To a child it seemed as if the songs lived in the hard collier’s muscle at the top of his energetic arm, and that they queued one by one to get out. Once free, they rushed along his flesh from which the shirtsleeves had been rolled up and split into his fingertips, where they were played out with ease into the warm evening air.
The grass in the fields across the stream was livid and lush, almost blue, and a piebald horse stood with bent head, eating oats out of a large old pram whose wheels had long since gone. The breeze wafted across from places farther out, from Robins Wood and the Cherry Orchard, Wollaton Roughs and Bramcote Hills and even, on a day that was not too hot, from the tops of the Pennines in Derbyshire.
Jeff played for himself, for the breeze against his arm, for the soft hiss of the flowing Leen at the end of the garden, and maybe also for the horse in the field, which took no notice of anything and which, having grown tired of his oats in the pram, bent its head over the actual grass and began to roam in search of succulent pastures.
In the middle of the winter Jeff’s fiddling was forgotten. He went into the coal mine before it was light, and came up only after it had got dark. Walking down Leen Place, he complained to Blonk that it was hard on a man not to see daylight for weeks at a time.
‘That’s why I wain’t go anywhere near the bleddy pit,’ Blonk said vehemently, though he had worked there from time to time, and would do so again when harried by his wife and children. ‘You’d do better to come out on a bit o’ poaching with me and Arthur,’ he suggested.
It was virtually true that Jeff saw no daylight, because even on Sunday he stayed in bed most of the day, and if it happened to be dull there was little enough sky to be seen through his front bedroom window, which looked away from the Leen and up the hill.
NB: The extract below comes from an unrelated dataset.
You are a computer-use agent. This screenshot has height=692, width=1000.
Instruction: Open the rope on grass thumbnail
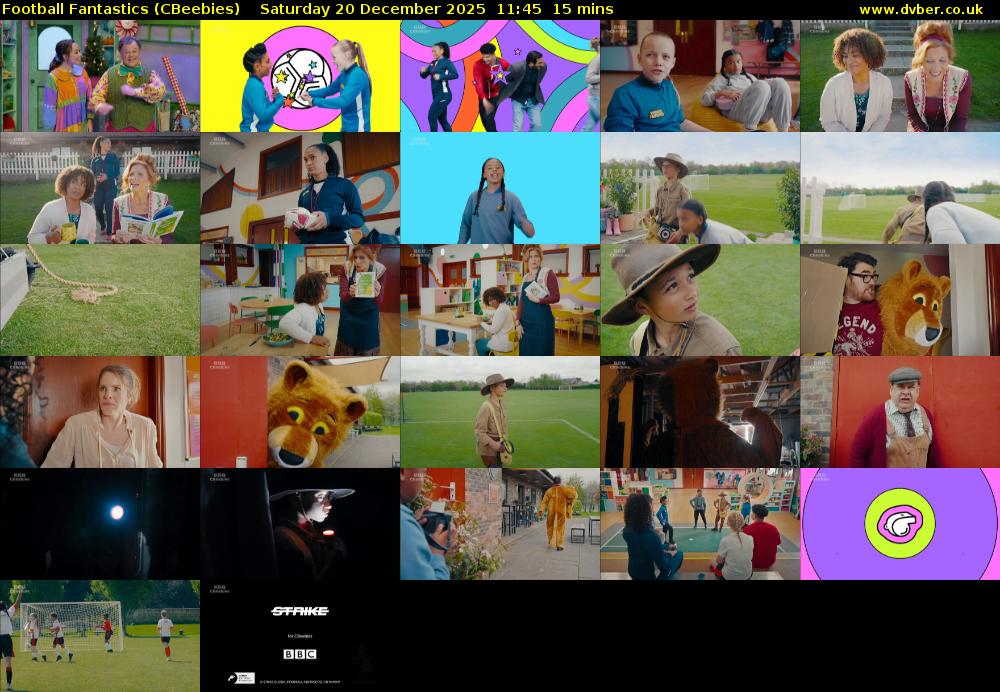[100, 300]
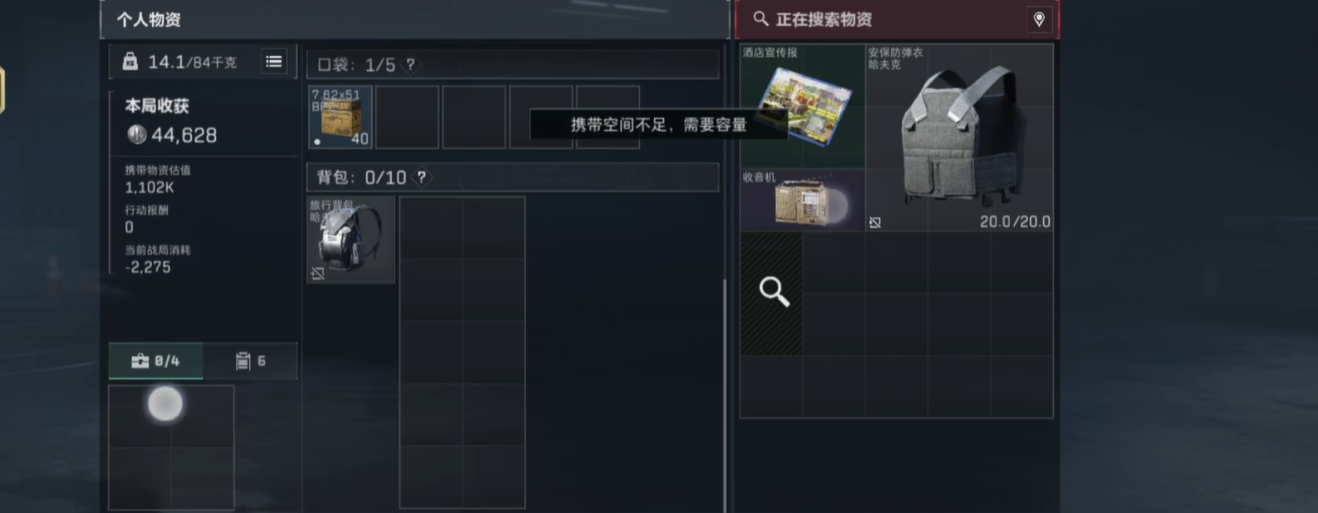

The upshot of his complaint was that he would do anything to change such a situation. A man was less than an animal for putting up with it.
‘I’d do anything,’ he repeated to his mother over his tea in the single room downstairs.
‘But what, though?’ she asked. ‘What can you do, Jeff?’
‘Well, how do I know?’ he almost snapped at her. ‘But I’ll do summat, you can be sure of that.’
He didn’t do anything till the weather got better and life turned a bit sweeter. Maybe this improvement finally got him going, because it’s hard to help yourself towards better things when you’re too far down in the dumps.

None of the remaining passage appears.